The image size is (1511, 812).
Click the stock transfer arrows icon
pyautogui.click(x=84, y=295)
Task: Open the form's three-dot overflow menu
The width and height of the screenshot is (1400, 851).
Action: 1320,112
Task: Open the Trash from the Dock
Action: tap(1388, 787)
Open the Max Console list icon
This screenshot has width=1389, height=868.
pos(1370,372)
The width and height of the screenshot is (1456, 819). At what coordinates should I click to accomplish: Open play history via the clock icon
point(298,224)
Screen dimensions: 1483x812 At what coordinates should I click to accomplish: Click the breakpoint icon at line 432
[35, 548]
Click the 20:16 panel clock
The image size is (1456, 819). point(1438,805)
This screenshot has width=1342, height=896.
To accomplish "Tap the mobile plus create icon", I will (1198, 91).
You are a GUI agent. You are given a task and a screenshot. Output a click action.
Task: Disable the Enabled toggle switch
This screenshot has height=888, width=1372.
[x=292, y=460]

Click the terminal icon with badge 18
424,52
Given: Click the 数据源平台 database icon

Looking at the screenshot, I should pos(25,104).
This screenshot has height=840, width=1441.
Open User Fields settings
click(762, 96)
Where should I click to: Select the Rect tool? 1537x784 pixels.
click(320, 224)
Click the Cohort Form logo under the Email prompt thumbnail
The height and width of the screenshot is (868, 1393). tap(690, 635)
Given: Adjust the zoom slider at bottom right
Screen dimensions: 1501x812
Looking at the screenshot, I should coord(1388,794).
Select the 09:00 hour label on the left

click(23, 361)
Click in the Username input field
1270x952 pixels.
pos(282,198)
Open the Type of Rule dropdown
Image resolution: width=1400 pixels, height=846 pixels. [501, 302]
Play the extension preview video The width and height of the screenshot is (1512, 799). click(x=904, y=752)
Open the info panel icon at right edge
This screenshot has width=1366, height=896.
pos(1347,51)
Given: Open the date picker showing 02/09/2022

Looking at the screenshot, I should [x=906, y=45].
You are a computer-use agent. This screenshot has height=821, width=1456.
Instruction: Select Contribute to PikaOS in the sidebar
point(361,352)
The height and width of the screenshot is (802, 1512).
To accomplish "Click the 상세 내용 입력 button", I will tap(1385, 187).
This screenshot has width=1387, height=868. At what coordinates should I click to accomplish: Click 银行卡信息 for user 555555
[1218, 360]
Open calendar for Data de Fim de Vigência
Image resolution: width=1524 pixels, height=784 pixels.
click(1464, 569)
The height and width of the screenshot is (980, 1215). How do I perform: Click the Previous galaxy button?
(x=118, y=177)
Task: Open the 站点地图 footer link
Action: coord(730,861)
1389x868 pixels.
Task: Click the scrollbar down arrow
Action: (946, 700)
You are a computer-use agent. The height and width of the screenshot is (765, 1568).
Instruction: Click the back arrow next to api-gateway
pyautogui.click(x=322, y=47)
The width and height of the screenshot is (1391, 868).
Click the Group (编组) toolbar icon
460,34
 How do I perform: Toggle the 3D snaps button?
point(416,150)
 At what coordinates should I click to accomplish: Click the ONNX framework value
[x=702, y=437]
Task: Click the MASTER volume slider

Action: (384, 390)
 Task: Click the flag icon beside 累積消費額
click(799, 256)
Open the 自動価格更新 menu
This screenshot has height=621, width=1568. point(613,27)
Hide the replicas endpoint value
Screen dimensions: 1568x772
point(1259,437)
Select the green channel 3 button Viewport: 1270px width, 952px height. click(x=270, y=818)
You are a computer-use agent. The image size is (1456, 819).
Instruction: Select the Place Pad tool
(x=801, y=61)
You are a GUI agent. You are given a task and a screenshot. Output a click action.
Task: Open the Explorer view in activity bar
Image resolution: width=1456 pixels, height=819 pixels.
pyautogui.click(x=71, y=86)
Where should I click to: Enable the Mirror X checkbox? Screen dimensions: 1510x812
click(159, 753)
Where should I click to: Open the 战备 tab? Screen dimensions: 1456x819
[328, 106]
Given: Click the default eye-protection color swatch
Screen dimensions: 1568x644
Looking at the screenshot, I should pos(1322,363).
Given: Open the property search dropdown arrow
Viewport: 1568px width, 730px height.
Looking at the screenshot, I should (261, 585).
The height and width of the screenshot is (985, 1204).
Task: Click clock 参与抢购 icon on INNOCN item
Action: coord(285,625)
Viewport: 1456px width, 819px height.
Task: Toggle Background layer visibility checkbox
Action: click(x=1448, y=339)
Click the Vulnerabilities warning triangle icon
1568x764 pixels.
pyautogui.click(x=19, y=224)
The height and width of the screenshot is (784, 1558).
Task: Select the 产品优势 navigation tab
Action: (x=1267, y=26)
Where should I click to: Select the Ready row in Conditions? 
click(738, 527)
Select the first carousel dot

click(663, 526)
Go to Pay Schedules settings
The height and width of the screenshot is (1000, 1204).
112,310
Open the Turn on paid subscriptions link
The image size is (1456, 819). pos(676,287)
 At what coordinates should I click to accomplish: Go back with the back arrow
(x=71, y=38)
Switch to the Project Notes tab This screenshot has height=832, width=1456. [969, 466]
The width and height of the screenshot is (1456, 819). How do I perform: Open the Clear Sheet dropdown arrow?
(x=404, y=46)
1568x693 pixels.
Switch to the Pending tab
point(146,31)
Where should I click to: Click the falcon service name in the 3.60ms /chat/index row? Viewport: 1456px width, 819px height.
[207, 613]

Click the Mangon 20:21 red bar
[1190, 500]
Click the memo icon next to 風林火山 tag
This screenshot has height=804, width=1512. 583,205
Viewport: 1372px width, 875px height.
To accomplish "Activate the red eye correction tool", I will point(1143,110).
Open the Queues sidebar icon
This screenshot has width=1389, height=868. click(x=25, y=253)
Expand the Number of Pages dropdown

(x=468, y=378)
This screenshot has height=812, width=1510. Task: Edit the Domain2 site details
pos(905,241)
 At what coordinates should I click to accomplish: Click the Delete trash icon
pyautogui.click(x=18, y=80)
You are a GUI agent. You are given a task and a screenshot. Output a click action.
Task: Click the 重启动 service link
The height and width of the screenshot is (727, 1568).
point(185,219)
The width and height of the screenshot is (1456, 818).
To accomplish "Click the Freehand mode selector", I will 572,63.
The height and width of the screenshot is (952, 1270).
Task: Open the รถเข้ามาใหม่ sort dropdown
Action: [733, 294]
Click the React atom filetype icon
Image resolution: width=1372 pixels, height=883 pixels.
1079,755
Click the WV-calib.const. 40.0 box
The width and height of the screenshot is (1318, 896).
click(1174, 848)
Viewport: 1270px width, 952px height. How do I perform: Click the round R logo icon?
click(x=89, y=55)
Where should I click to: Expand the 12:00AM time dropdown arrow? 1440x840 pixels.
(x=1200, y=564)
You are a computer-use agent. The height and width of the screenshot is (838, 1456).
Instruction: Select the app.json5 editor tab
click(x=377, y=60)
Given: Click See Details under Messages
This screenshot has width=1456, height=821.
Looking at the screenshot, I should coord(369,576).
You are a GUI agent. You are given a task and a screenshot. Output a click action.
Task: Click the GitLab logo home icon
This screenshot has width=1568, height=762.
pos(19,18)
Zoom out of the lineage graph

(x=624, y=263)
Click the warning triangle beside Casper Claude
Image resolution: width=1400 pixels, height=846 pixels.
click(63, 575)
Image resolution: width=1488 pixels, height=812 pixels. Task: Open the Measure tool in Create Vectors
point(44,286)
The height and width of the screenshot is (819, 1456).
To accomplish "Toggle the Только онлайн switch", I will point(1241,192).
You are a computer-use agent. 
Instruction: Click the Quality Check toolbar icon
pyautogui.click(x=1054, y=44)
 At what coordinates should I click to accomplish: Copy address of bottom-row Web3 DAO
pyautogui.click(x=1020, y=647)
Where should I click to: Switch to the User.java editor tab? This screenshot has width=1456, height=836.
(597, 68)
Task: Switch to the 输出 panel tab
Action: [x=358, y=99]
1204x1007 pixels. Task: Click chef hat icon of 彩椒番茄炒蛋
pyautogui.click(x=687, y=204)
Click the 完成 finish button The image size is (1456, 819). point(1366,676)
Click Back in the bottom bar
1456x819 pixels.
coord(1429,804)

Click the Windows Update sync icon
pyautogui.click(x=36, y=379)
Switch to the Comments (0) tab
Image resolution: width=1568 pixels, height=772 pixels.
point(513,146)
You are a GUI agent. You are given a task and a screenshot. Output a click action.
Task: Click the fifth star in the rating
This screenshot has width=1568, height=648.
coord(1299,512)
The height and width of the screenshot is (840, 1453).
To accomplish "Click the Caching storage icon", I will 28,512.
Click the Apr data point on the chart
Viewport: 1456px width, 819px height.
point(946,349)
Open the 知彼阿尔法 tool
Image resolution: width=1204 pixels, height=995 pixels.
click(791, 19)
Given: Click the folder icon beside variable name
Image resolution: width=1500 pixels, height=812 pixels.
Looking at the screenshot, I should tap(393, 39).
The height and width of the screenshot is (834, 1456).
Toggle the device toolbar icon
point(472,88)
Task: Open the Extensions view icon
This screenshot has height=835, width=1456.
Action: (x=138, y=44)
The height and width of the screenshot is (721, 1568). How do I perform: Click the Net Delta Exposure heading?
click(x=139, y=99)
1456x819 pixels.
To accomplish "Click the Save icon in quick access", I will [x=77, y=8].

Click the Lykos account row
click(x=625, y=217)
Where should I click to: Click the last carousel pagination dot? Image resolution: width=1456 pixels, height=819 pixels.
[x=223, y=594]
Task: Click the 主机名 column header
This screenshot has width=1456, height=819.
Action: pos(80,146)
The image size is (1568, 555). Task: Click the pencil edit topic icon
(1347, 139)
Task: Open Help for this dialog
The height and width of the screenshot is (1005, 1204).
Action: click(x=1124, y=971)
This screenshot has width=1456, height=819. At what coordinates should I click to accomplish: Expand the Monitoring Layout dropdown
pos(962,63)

• Work required: What is needed is every line from the beginning of the data up to and including the line with "Click in the Username input field", given again word for word.

• Result of this exercise:
The image size is (1511, 812).
Click the stock transfer arrows icon
pyautogui.click(x=84, y=295)
Task: Open the form's three-dot overflow menu
The width and height of the screenshot is (1400, 851).
Action: 1320,112
Task: Open the Trash from the Dock
Action: tap(1388, 787)
Open the Max Console list icon
This screenshot has width=1389, height=868.
pos(1370,372)
The width and height of the screenshot is (1456, 819). At what coordinates should I click to accomplish: Open play history via the clock icon
point(298,224)
Screen dimensions: 1483x812 At what coordinates should I click to accomplish: Click the breakpoint icon at line 432
[35, 548]
Click the 20:16 panel clock
The image size is (1456, 819). point(1438,805)
This screenshot has width=1342, height=896.
To accomplish "Tap the mobile plus create icon", I will (1198, 91).
You are a GUI agent. You are given a task and a screenshot. Output a click action.
Task: Disable the Enabled toggle switch
This screenshot has height=888, width=1372.
[x=292, y=460]

Click the terminal icon with badge 18
424,52
Given: Click the 数据源平台 database icon

Looking at the screenshot, I should pos(25,104).
This screenshot has height=840, width=1441.
Open User Fields settings
click(762, 96)
Where should I click to: Select the Rect tool? 1537x784 pixels.
click(320, 224)
Click the Cohort Form logo under the Email prompt thumbnail
The height and width of the screenshot is (868, 1393). tap(690, 635)
Given: Adjust the zoom slider at bottom right
Screen dimensions: 1501x812
Looking at the screenshot, I should coord(1388,794).
Select the 09:00 hour label on the left

click(23, 361)
Click in the Username input field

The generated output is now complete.